Scientists at Penn State and Duke University have identified a gene associated with regeneration of injured nerve cells, furthering our understanding of human spinal-cord and other neurological diseases. The team, led by Melissa Rolls , assistant professor of biochemistry and molecular biology at Penn State, has found that a mutation in a single gene can entirely shut down the process by which axons--the parts of the nerve cell that are responsible for sending signals to other cells--regrow themselves after being cut or damaged.
Rolls explained that axons, which form long bundles extending out from nerve cells, ideally survive throughout an animal’s lifetime. To be able to survive, nerve cells need to be resilient and, in the event of injury or simple wear and tear, some can repair damage by growing new axons. Earlier research from Rolls and others suggested that microtubules--the intracellular "highways" along which basic building blocks are transported--might need to be rebuilt as an important step in this type of repair.
"In many ways this idea makes sense," Rolls said. "In order to grow a new part of a nerve, raw materials will be needed and the microtubule highways will need to be organized to take the new materials to the site of growth.’ The Rolls team therefore started to investigate the role of microtubule-remodeling proteins in axon regrowth after injury. In particular, team members focused on a set of proteins that sever microtubules into small pieces. From this set, a protein named spastin emerged as a key player in axon regeneration.

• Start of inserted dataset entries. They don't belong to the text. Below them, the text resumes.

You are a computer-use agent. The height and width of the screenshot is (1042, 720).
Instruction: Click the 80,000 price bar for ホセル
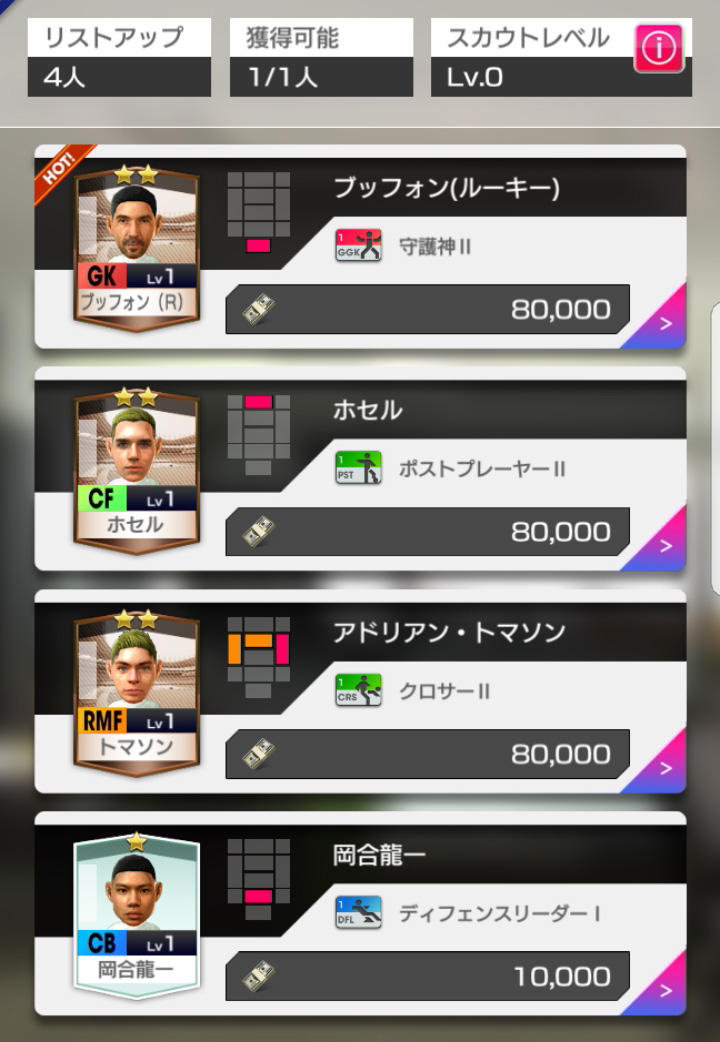tap(427, 532)
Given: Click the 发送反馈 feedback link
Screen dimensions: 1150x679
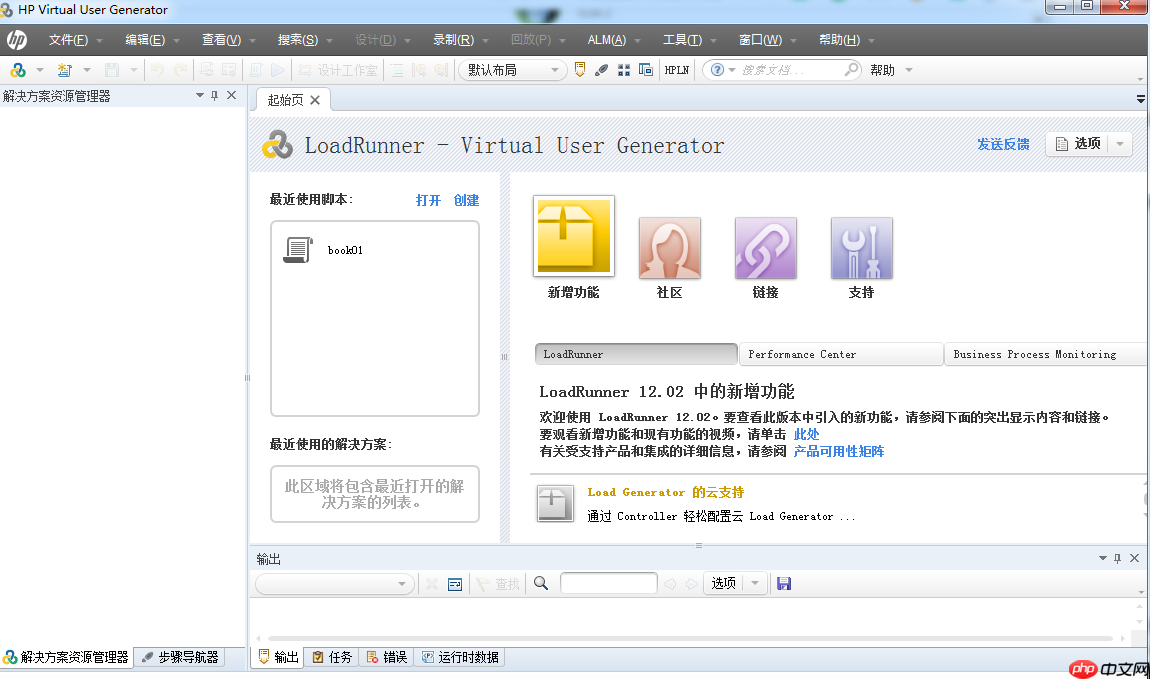Looking at the screenshot, I should tap(1003, 144).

"The fact that the spastin protein plays a critical role in regeneration is particularly intriguing because, in humans, it is encoded by a disease gene called SPG4," Rolls explained. "When one copy of this gene is disrupted, affected individuals develop hereditary spastic paraplegia (HSP), which is characterized by progressive lower-limb weakness and spasticity as the long-motor axons in the spinal cord degenerate. Thus, identifying a new neuronal function for spastin may help us to understand this disease."
In fruit flies with two normal copies of the spastin gene, Rolls and her team found that severed axons were able to regenerate. However, in fruit flies with two or even only one abnormal spastin gene, the severed axons were not able to regenerate.
To study the role of spastin, Rolls and her team used a fruit fly model. "On the molecular level, many of the processes associated with nerve-cell growth and regrowth are the same in humans as in fruit flies," Rolls said. "And, like all other animals including humans, fruit flies have two copies of every gene--one from each parent--so different combinations of each gene can lead to different observable traits."
The team members bred three genetically distinct groups of fruit flies to observe how various spastin gene combinations might affect the behavior of nerve cells after injury. The first group of flies had two normal copies of the gene; the second had one normal copy and one mutant copy; while the third had two mutant copies. Then, in all three groups, the scientists cut the axons of the flies’ nerve cells and observed the regeneration process.
"In fruit flies with two normal copies of the gene, we observed that severed axons elegantly reassembled themselves," Rolls said. "But, interestingly, in the other two groups--the fruit flies with two or even one abnormal spastin gene--there was simply no regrowth," indicating that the spastin gene is dominant.
The scientists also found that an impaired spastin gene affected only the axon’s regrowth; that is, the gene did not seem to play a role in the developmental stage when axons were being assembled for the first time. In addition, they found that, while the gene affected the flies’ axons, their dendrites--the parts of the neuron that receive information from other cells and from the outside world--continued to function and repair themselves normally.
"Now that we know that spastin plays an important role in axon regeneration and also that this gene is dominant, we have opened up a possible path toward the study of human diseases involving nerve-cell impairment," Rolls said. ’In fact, our next step is to probe the link between hereditary spastic paraplegia (HSP) and axon regeneration."
Because the SPG4 gene that encodes human spastin is only one of the disease genes associated with HSP, she and her colleagues are also testing whether other disease genes may play a role in nerve-cell regeneration.
Melissa Rolls, Ph.D., is assistant professor of biochemistry and molecular biology, mur22 [a] psu (p) edu. Other researchers who contributed to this study include Michelle C. Stone, Kavitha Rao, Kyle W. Gheres, Seahee Kim, Juan Tao, Caroline La Rochelle and Christin T. Folker from Penn State; and Nina T. Sherwood from Duke University.
This work was published in the journal Cell Reports, and funded by the Spastic Paraplegia Foundation, the National Institutes of Health, and the Pew Scholars in the Biomedical Sciences.